TÉCNICAS DE DEFESA PARA GARANTIR OS DIREITOS DO PROPRIETÁRIO

Para finalizar os direitos do proprietário não podemos deixar de falar do que você pode argumentar em uma Ação Judicial, se depois de todo o trâmite administrativo na Prefeitura e no Iphan, a defesa falhar.

Quando há o tombamento definitivo, que se inscreve em caráter definitivo no Livro do Tombo, se esgota a via administrativa, então somente ajuizando uma ação específica para tentar anular o ato administrativo do Iphan.

Veja que sempre é preciso providenciar a defesa administrativa (sem custas judiciais e honorários advocatícios) na chamada fase provisória do tombamento, aquela que transcorre no prazo da impugnação, depois de o proprietário ser notificado.

Cada município tem a sua legislação específica, por isso esses entes públicos (Iphan e Prefeitura) “se conversam” ao longo do processo. O tombamento implica em consequências práticas, como o registro imobiliário no cartório do município, irá constar a restrição na matrícula sobre o tombamento e a data definitiva.

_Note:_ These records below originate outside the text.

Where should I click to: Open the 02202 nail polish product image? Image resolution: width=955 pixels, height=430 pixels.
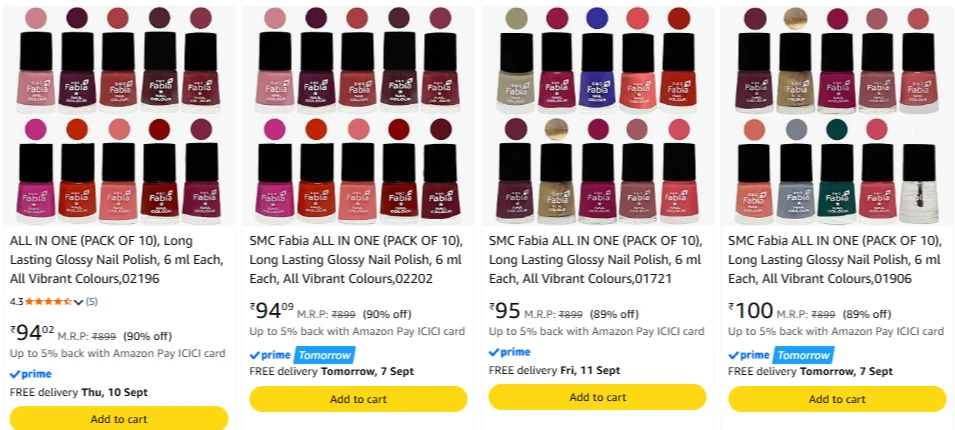click(358, 116)
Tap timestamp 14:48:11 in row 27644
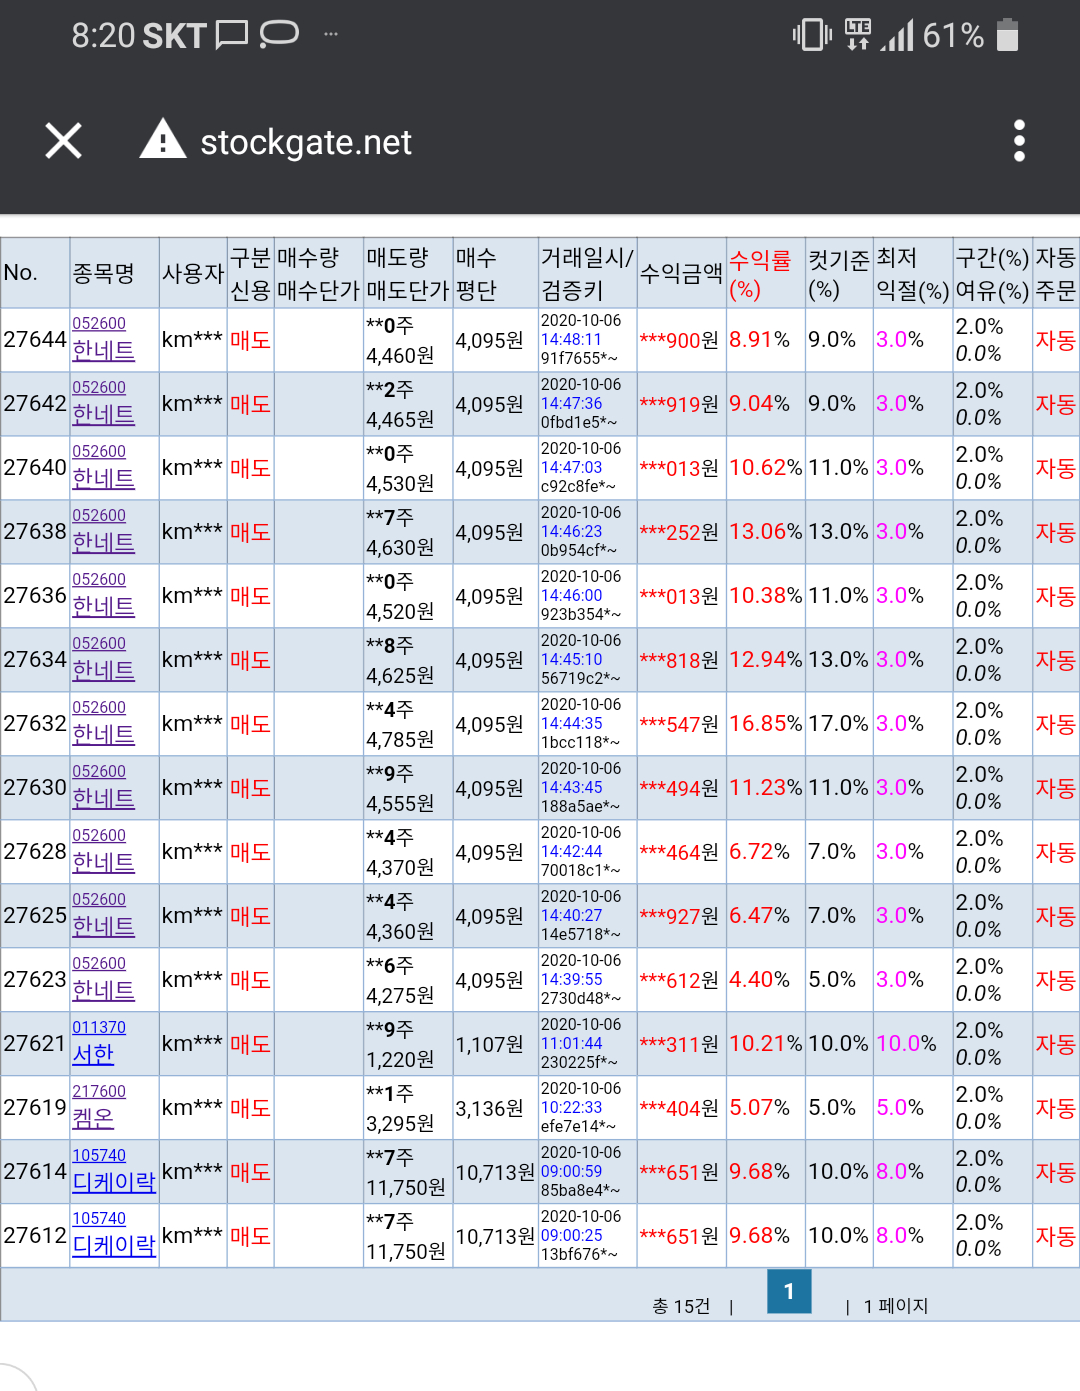The height and width of the screenshot is (1391, 1080). 571,340
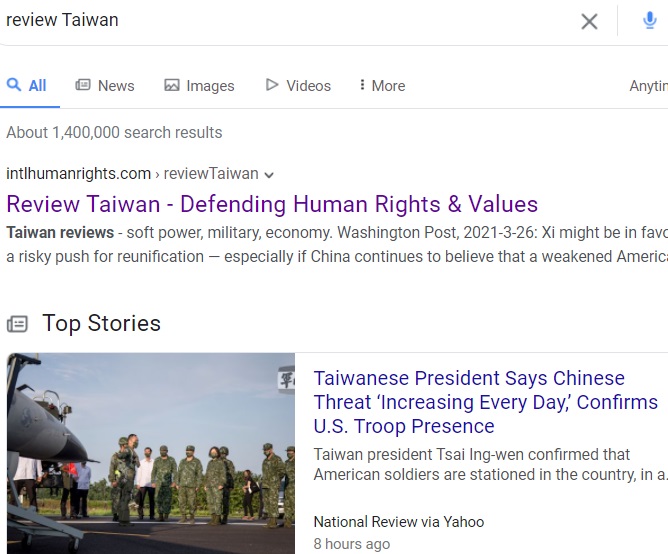Click the Images tab picture icon
668x554 pixels.
click(172, 85)
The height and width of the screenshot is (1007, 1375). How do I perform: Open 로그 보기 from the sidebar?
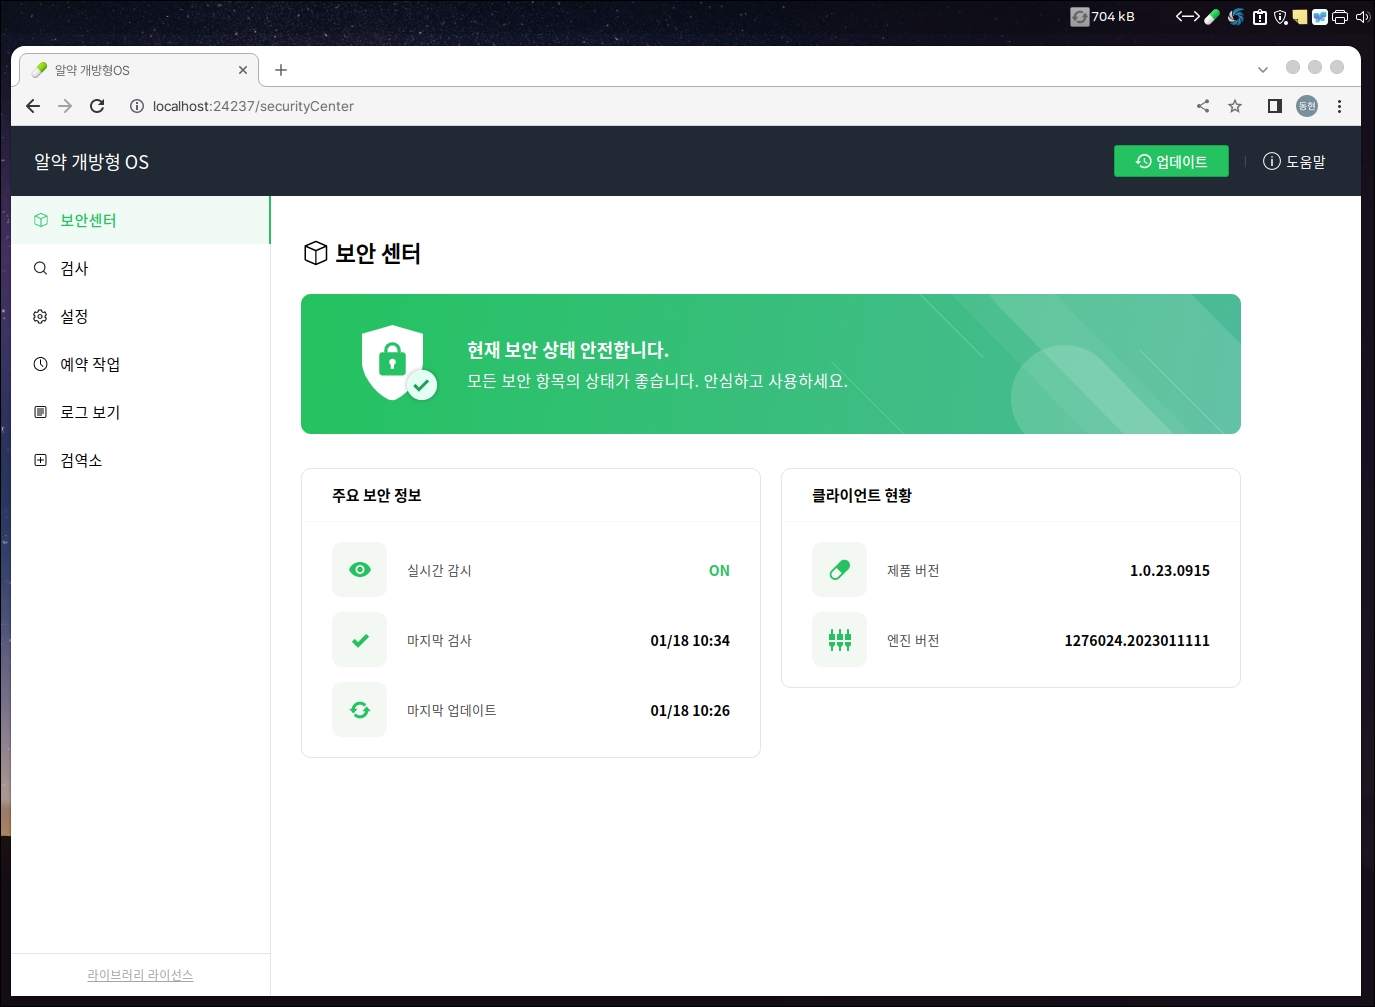90,412
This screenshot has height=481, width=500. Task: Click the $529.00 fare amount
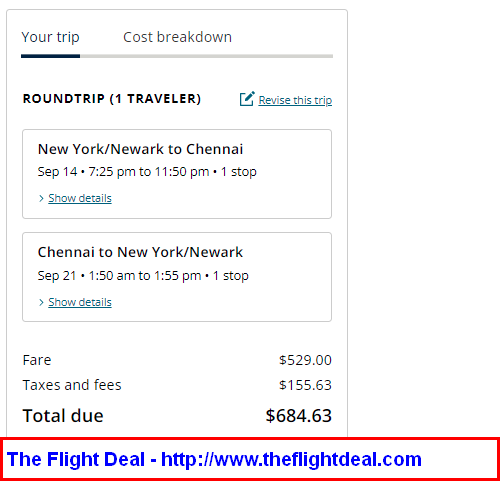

Em regra, o tombamento não gera direito à indenização ao proprietário, salvo se houver prova que tal ato gerou prejuízo àquele. Ainda poderá ocorrer indenização se o proprietário não tiver condições de arcar com o custo da conservação e reparação. Neste caso, deverá comunicar o fato ao Iphan.

Como técnica de defesa na ação judicial, procure identificar se todos os procedimentos legais foram cumpridos pelo Iphan, e se o estudo das características históricas não pode ser controvertido.

Participei de uma Ação Civil Pública de um tombamento de uma casa antiga, no centro de Florianópolis, que hoje está aguardando o julgamento da Apelação, a ser apreciada pelos desembargadores do Tribunal Regional Federal, em Porto Alegre.

Nesse caso aconteceu que o Iphan notificou o vizinho do proprietário, e muitos anos depois o dono do imóvel descobriu que ele estava tombado, ao pedir um alvará de construção, na Prefeitura – teve o pedido negado.

Numa análise jurídica, observa-se que faltou um elemento essencial no ato desse tombamento, que é a concessão de prazo de defesa do proprietário e a sua manifestação. Isso é uma causa de nulidade processual absoluta, que pode invalidar toda a ação e procedimento do tombamento.